Dr. Katki is currently developing risk calculations that incorporate new technologies, such as primary HPV testing, HPV genotyping, and HPV vaccination. Consequently, more guidelines will have to be developed for these new technologies, and screening will become ever more complex for clinicians. In a Lancet Oncology paper, Dr. Katki and colleagues articulated a vision where risk calculations would be directly presented to clinicians for simplified and consistent application of risk-based guidelines. Dr. Katki and colleagues are collaborating with experts in risk communication and translational medicine to find constructive ways in which the risk calculations could be made directly available to clinicians.
Dr. Katki is also developing dynamic statistical models of cervical cancer risk. A dynamic model could estimate risks for any particular unique medical history. However, such models require complete knowledge about the natural history of HPV infection and the epidemiology of cervical cancer precursors. Dr. Katki is working on the significant statistical, epidemiologic, and translational challenges involved with developing such models.

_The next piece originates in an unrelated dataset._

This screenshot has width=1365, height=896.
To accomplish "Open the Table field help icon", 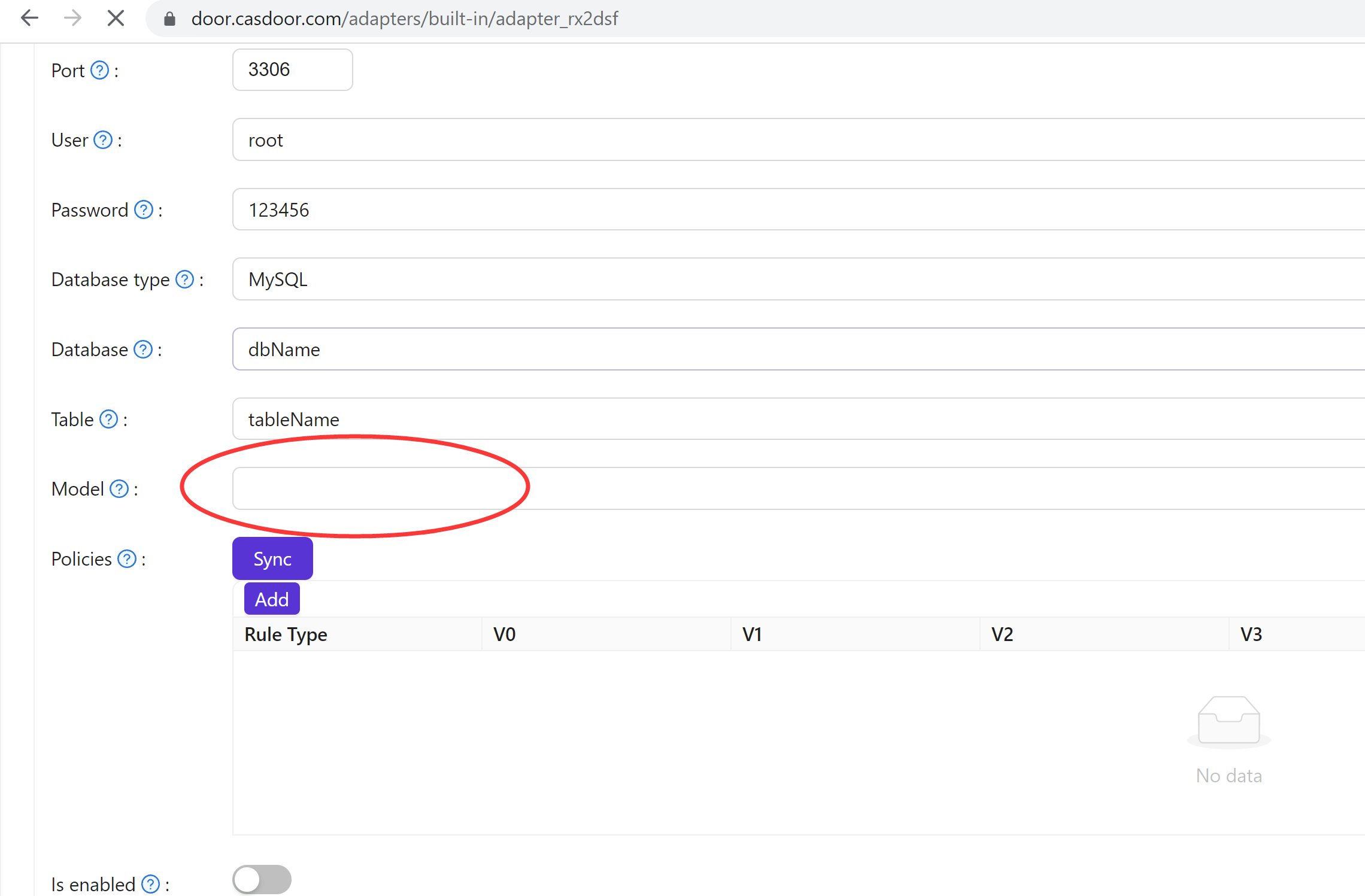I will (x=109, y=420).
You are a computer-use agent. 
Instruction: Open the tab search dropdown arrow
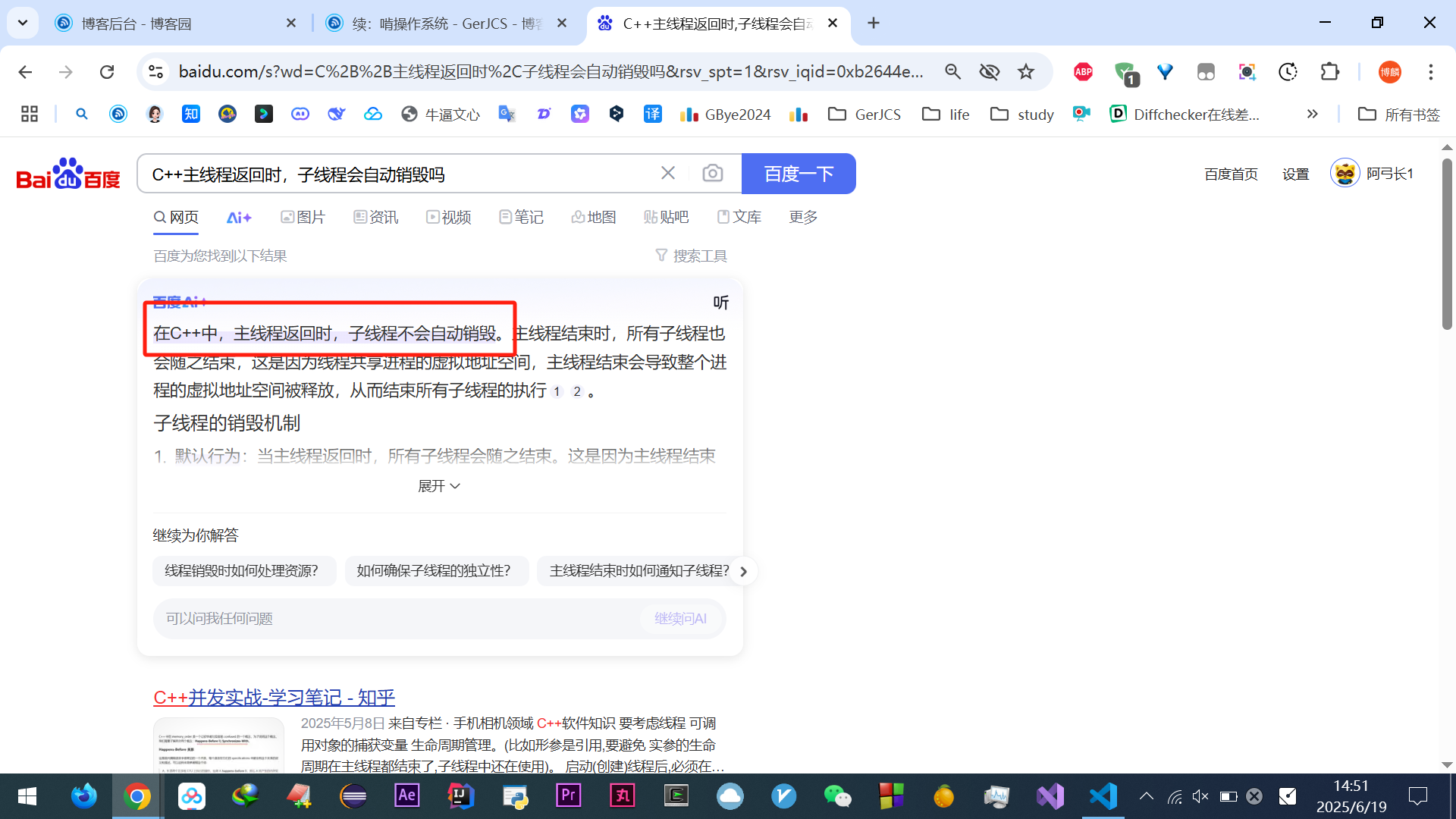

Dr. Katki is helping develop evidence to better determine smokers’ benefits and harms from undergoing CT lung cancer screening. In the National Lung Screening Trial (NLST), he and his colleagues developed a model to estimate a smoker’s risk of dying from lung cancer, given information on demographics and smoking history. They showed that this model could better determine an NLST participant’s benefit from CT lung screening. In particular, they showed that the 20% at least risk of lung cancer death in the NLST had only 1% of the prevented lung cancer deaths. In contrast, the 60% at highest risk had 88% of the prevented lung cancer deaths. These findings suggest that lung cancer death risk calculations could help to better determine a smoker’s benefits and harms from CT lung screening. Dr. Katki is working to make the lung cancer death risk assessment tool publicly available. He currently working on assessing the potential for using risk to better assess any smoker’s benefits and harms from undergoing CT lung screening and for risk-based management based on CT screening test results, based on the principle of “equal management of people at equal risk of cancer”. He also collaborates with Dr. Anil Chaturvedi on evaluating whether new biomarkers can provide more lung cancer death risk stratification and more CT lung screening “benefit stratification”, suggesting possible utility for lung screening.
Dr. Katki is interested in developing models for absolute risk estimation. He has helped develop methods and software for calculating absolute risk for general epidemiologic studies nested within enumerated cohorts, also known as “two-phase sampling”, which is in the R package NestedCohort. He has also worked to propose a hybrid risk regression model called “LEXPIT” that allows for both additive and multiplicative effects in logistic regression, which is coded in the R package blm.
Dr. Katki is interested all aspects of evaluating the potential of new biomarkers for clinical use. He has also proposed efficient study designs to assess the operating characteristics of new diagnostic tests when the current standard test has already been conducted on all specimens. He is interested in developing methods for evaluating the risk stratification afforded by a biomarker. He is also exploring the implications of the principle of “equal management of people at equal risk of disease” as a foundational principle for management.